§ **Directions**
Please reproduce all of the lines below, word for word and in full.

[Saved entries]

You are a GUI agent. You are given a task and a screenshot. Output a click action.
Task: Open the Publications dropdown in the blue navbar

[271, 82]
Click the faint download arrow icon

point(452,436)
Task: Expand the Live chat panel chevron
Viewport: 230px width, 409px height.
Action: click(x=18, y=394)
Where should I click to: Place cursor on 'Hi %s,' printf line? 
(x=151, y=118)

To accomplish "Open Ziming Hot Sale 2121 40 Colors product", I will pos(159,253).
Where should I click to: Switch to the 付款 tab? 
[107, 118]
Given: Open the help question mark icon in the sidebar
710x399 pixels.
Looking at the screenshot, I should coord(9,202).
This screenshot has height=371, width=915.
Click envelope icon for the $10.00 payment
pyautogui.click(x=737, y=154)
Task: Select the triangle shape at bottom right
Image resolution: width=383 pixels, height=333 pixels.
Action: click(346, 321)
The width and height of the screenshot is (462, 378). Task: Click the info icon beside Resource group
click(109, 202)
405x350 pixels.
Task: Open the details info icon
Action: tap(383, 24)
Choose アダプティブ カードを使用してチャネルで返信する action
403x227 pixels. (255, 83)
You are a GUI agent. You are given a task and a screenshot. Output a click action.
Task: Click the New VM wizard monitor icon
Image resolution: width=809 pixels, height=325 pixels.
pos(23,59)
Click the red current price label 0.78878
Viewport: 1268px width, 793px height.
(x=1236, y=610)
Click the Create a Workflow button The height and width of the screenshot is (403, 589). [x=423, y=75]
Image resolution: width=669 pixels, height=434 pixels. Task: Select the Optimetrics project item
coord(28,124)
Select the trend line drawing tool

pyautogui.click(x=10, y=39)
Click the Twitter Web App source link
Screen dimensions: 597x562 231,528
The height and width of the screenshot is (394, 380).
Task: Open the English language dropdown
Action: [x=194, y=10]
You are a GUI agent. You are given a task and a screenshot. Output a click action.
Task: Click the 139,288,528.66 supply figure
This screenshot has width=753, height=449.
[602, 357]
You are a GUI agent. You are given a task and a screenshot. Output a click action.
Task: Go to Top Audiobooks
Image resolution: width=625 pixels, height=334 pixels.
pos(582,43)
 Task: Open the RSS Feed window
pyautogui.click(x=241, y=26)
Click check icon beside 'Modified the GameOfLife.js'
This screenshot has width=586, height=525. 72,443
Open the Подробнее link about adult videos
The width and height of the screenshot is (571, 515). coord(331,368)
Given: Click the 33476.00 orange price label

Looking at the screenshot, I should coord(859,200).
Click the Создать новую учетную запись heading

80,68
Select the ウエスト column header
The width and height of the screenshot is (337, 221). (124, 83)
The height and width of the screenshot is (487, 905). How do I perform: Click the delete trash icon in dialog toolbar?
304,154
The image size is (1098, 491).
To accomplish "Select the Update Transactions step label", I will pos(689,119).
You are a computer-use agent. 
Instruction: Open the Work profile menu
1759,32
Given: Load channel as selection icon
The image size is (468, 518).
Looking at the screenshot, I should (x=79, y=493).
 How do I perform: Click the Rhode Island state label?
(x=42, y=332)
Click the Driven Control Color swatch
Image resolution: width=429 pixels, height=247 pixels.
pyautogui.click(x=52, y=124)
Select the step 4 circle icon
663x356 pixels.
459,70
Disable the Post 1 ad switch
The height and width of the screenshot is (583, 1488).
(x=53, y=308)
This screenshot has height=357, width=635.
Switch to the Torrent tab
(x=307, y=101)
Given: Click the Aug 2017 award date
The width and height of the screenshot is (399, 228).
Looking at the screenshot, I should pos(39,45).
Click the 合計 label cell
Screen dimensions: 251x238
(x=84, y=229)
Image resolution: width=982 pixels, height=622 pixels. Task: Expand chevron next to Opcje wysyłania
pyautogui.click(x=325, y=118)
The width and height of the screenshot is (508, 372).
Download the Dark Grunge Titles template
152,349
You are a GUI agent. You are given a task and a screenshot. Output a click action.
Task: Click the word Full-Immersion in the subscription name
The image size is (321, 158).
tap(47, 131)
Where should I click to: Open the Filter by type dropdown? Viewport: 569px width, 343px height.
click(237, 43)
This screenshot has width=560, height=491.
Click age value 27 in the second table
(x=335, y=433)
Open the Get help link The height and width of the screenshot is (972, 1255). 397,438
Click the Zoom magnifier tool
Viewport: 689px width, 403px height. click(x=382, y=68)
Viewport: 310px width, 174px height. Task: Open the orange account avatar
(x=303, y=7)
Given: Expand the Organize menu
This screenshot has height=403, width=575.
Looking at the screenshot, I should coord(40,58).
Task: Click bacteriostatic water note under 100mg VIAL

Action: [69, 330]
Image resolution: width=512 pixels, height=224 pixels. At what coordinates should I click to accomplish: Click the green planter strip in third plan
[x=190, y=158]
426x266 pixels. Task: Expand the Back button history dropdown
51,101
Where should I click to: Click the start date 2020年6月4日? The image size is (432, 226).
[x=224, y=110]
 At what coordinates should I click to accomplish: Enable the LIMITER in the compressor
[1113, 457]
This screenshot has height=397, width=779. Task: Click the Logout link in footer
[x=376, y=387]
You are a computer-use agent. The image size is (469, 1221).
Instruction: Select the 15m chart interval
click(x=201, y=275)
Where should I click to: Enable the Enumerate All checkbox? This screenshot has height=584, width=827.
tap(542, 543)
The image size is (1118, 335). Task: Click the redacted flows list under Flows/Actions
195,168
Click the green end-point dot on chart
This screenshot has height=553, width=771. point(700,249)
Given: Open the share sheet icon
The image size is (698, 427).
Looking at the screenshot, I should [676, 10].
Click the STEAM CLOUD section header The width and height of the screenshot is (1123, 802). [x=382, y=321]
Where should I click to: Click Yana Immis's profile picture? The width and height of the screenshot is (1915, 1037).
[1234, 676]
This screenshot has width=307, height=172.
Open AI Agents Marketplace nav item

§ **Task answer**
You are a GUI agent. You are given a task and a screenshot. Output a click action.
Task: Open the Publications dropdown in the blue navbar

[271, 82]
Click the faint download arrow icon

point(452,436)
Task: Expand the Live chat panel chevron
Viewport: 230px width, 409px height.
Action: click(x=18, y=394)
Where should I click to: Place cursor on 'Hi %s,' printf line? 
(x=151, y=118)

To accomplish "Open Ziming Hot Sale 2121 40 Colors product", I will pos(159,253).
Where should I click to: Switch to the 付款 tab? 
[107, 118]
Given: Open the help question mark icon in the sidebar
710x399 pixels.
Looking at the screenshot, I should coord(9,202).
This screenshot has height=371, width=915.
Click envelope icon for the $10.00 payment
pyautogui.click(x=737, y=154)
Task: Select the triangle shape at bottom right
Image resolution: width=383 pixels, height=333 pixels.
Action: click(346, 321)
The width and height of the screenshot is (462, 378). Task: Click the info icon beside Resource group
click(109, 202)
405x350 pixels.
Task: Open the details info icon
Action: tap(383, 24)
Choose アダプティブ カードを使用してチャネルで返信する action
403x227 pixels. (255, 83)
You are a GUI agent. You are given a task and a screenshot. Output a click action.
Task: Click the New VM wizard monitor icon
Image resolution: width=809 pixels, height=325 pixels.
pos(23,59)
Click the red current price label 0.78878
Viewport: 1268px width, 793px height.
(x=1236, y=610)
Click the Create a Workflow button The height and width of the screenshot is (403, 589). [x=423, y=75]
Image resolution: width=669 pixels, height=434 pixels. Task: Select the Optimetrics project item
coord(28,124)
Select the trend line drawing tool

pyautogui.click(x=10, y=39)
Click the Twitter Web App source link
Screen dimensions: 597x562 231,528
The height and width of the screenshot is (394, 380).
Task: Open the English language dropdown
Action: [x=194, y=10]
You are a GUI agent. You are given a task and a screenshot. Output a click action.
Task: Click the 139,288,528.66 supply figure
This screenshot has width=753, height=449.
[602, 357]
You are a GUI agent. You are given a task and a screenshot. Output a click action.
Task: Go to Top Audiobooks
Image resolution: width=625 pixels, height=334 pixels.
pos(582,43)
 Task: Open the RSS Feed window
pyautogui.click(x=241, y=26)
Click check icon beside 'Modified the GameOfLife.js'
This screenshot has width=586, height=525. 72,443
Open the Подробнее link about adult videos
The width and height of the screenshot is (571, 515). coord(331,368)
Given: Click the 33476.00 orange price label

Looking at the screenshot, I should coord(859,200).
Click the Создать новую учетную запись heading

80,68
Select the ウエスト column header
The width and height of the screenshot is (337, 221). (124, 83)
The height and width of the screenshot is (487, 905). How do I perform: Click the delete trash icon in dialog toolbar?
304,154
The image size is (1098, 491).
To accomplish "Select the Update Transactions step label", I will pos(689,119).
You are a computer-use agent. 
Instruction: Open the Work profile menu
1759,32
Given: Load channel as selection icon
The image size is (468, 518).
Looking at the screenshot, I should (x=79, y=493).
 How do I perform: Click the Rhode Island state label?
(x=42, y=332)
Click the Driven Control Color swatch
Image resolution: width=429 pixels, height=247 pixels.
pyautogui.click(x=52, y=124)
Select the step 4 circle icon
663x356 pixels.
459,70
Disable the Post 1 ad switch
The height and width of the screenshot is (583, 1488).
(x=53, y=308)
This screenshot has height=357, width=635.
Switch to the Torrent tab
(x=307, y=101)
Given: Click the Aug 2017 award date
The width and height of the screenshot is (399, 228).
Looking at the screenshot, I should pos(39,45).
Click the 合計 label cell
Screen dimensions: 251x238
(x=84, y=229)
Image resolution: width=982 pixels, height=622 pixels. Task: Expand chevron next to Opcje wysyłania
pyautogui.click(x=325, y=118)
The width and height of the screenshot is (508, 372).
Download the Dark Grunge Titles template
152,349
You are a GUI agent. You are given a task and a screenshot. Output a click action.
Task: Click the word Full-Immersion in the subscription name
The image size is (321, 158).
tap(47, 131)
Where should I click to: Open the Filter by type dropdown? Viewport: 569px width, 343px height.
click(237, 43)
This screenshot has width=560, height=491.
Click age value 27 in the second table
(x=335, y=433)
Open the Get help link The height and width of the screenshot is (972, 1255). 397,438
Click the Zoom magnifier tool
Viewport: 689px width, 403px height. click(x=382, y=68)
Viewport: 310px width, 174px height. Task: Open the orange account avatar
(x=303, y=7)
Given: Expand the Organize menu
This screenshot has height=403, width=575.
Looking at the screenshot, I should coord(40,58).
Task: Click bacteriostatic water note under 100mg VIAL

Action: [69, 330]
Image resolution: width=512 pixels, height=224 pixels. At what coordinates should I click to accomplish: Click the green planter strip in third plan
[x=190, y=158]
426x266 pixels. Task: Expand the Back button history dropdown
51,101
Where should I click to: Click the start date 2020年6月4日? The image size is (432, 226).
[x=224, y=110]
 At what coordinates should I click to accomplish: Enable the LIMITER in the compressor
[1113, 457]
This screenshot has height=397, width=779. Task: Click the Logout link in footer
[x=376, y=387]
You are a computer-use agent. The image size is (469, 1221).
Instruction: Select the 15m chart interval
click(x=201, y=275)
Where should I click to: Enable the Enumerate All checkbox? This screenshot has height=584, width=827.
tap(542, 543)
The image size is (1118, 335). Task: Click the redacted flows list under Flows/Actions
195,168
Click the green end-point dot on chart
This screenshot has height=553, width=771. point(700,249)
Given: Open the share sheet icon
The image size is (698, 427).
Looking at the screenshot, I should [676, 10].
Click the STEAM CLOUD section header The width and height of the screenshot is (1123, 802). [x=382, y=321]
Where should I click to: Click Yana Immis's profile picture? The width and height of the screenshot is (1915, 1037).
[1234, 676]
This screenshot has width=307, height=172.
Open AI Agents Marketplace nav item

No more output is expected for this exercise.